▶ THE RECORDS
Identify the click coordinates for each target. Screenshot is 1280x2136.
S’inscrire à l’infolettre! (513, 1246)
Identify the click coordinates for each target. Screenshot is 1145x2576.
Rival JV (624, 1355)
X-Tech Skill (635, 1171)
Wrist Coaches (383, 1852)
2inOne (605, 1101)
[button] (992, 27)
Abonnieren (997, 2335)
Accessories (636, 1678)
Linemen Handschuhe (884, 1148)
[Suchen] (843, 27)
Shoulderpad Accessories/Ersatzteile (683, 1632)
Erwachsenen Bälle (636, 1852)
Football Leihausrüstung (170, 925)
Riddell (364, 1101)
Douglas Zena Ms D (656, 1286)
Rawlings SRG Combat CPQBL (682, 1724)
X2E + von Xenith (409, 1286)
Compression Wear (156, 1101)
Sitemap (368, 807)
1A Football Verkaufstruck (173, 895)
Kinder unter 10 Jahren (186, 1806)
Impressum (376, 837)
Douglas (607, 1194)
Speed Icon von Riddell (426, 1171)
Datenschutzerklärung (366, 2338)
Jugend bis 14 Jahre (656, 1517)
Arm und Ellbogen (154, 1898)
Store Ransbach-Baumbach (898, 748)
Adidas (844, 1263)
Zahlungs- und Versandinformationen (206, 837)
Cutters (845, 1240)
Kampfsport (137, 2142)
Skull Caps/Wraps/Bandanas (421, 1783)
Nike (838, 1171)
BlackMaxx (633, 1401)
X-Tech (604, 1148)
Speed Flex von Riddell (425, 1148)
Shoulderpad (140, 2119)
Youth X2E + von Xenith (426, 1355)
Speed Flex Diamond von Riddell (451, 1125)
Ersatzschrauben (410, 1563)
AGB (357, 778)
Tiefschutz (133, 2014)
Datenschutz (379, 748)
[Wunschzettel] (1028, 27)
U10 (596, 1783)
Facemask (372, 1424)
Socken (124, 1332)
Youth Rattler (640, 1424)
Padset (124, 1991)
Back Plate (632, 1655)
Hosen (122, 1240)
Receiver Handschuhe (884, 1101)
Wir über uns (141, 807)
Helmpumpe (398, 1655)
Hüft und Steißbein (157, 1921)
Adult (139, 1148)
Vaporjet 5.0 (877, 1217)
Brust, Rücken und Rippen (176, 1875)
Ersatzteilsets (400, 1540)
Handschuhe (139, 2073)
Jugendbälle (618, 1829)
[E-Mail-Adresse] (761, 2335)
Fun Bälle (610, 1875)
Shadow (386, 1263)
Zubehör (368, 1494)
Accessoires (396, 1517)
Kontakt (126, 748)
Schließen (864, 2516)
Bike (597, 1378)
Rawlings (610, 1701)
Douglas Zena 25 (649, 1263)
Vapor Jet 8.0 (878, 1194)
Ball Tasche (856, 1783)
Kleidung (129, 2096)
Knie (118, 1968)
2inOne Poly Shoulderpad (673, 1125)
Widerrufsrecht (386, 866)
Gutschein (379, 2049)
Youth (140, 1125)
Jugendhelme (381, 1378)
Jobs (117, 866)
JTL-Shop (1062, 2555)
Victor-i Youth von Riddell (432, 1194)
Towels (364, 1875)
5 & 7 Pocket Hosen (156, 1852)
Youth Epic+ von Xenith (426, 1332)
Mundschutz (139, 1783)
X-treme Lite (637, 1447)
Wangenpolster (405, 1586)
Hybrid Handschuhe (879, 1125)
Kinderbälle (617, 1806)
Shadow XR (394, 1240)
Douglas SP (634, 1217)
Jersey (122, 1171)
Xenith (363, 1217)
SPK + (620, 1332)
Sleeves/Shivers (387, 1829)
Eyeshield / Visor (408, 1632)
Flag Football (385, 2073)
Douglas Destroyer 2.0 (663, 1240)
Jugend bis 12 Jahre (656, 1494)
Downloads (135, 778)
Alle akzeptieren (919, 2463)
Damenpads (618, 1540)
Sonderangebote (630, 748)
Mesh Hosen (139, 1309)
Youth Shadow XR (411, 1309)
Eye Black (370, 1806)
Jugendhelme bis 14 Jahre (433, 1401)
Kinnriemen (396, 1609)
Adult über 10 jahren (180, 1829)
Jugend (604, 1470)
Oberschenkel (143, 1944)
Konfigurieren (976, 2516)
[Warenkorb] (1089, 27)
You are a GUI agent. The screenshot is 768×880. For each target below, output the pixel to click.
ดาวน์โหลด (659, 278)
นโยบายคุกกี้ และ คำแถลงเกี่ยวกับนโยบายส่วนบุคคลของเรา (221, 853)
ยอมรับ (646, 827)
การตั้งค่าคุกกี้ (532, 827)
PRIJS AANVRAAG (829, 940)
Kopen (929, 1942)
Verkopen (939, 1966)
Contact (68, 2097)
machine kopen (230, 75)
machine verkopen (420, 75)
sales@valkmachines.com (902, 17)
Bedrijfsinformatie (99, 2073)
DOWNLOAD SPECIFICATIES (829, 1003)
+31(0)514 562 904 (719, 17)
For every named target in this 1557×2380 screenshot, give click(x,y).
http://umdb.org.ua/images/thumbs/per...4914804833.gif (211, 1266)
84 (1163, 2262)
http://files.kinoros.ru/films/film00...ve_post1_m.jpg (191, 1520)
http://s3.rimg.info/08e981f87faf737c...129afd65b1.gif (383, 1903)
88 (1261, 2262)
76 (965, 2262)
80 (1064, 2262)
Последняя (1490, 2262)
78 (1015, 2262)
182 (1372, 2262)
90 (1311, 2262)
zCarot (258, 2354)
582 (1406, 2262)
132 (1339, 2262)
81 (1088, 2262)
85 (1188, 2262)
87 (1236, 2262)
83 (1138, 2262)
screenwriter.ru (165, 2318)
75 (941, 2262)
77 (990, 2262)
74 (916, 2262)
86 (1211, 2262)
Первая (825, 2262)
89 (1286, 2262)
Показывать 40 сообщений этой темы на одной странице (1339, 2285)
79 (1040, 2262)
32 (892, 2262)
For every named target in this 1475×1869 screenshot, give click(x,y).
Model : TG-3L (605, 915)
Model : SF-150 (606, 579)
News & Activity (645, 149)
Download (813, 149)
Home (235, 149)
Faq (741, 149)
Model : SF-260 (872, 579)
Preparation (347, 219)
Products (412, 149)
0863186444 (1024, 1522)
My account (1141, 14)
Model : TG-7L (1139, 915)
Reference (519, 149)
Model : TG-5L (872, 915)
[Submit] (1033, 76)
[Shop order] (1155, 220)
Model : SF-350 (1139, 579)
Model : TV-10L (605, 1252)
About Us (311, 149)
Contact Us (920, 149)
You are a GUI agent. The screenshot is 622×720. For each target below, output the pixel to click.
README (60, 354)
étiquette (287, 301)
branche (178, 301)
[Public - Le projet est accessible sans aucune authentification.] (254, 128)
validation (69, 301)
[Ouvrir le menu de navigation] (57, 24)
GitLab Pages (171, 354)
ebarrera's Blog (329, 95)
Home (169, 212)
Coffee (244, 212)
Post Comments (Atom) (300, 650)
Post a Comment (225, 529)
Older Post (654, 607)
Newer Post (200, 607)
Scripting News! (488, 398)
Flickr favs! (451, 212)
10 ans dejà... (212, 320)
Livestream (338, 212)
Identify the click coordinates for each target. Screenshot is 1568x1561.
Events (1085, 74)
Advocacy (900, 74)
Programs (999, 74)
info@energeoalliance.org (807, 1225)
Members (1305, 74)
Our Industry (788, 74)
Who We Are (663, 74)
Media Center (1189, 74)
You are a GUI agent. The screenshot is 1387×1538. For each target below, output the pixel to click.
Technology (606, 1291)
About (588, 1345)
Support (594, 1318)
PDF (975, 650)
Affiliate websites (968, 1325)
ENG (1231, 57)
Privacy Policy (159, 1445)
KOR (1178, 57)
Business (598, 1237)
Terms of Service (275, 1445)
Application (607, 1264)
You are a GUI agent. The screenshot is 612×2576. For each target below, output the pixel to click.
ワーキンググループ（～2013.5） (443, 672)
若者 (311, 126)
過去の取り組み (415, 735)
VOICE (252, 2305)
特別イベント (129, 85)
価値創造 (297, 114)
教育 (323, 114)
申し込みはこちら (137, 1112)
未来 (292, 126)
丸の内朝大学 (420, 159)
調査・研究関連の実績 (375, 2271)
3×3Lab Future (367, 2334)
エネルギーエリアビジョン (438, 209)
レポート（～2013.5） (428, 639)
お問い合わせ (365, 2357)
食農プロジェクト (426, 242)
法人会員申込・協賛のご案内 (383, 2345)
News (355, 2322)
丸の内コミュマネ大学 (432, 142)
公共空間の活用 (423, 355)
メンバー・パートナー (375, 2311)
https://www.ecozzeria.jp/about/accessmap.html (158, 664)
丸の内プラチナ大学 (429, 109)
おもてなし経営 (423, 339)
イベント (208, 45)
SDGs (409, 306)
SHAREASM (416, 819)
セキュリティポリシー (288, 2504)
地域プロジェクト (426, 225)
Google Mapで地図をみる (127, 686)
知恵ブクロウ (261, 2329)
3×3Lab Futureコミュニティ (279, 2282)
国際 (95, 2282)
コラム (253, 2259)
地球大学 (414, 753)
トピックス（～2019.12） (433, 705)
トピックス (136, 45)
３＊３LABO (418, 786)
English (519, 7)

▶ WORK TO BE COMPLETED
Rewrite the listing from its first line through the line containing "Accessories (636, 1678)", both included, as a numbered list with any blank lines left out.

▶ SOLUTION TO THIS PROBLEM
1. Identify the click coordinates for each target. Screenshot is 1280x2136.
2. S’inscrire à l’infolettre! (513, 1246)
3. Identify the click coordinates for each target. Screenshot is 1145x2576.
4. Rival JV (624, 1355)
5. X-Tech Skill (635, 1171)
6. Wrist Coaches (383, 1852)
7. 2inOne (605, 1101)
8. [button] (992, 27)
9. Abonnieren (997, 2335)
10. Accessories (636, 1678)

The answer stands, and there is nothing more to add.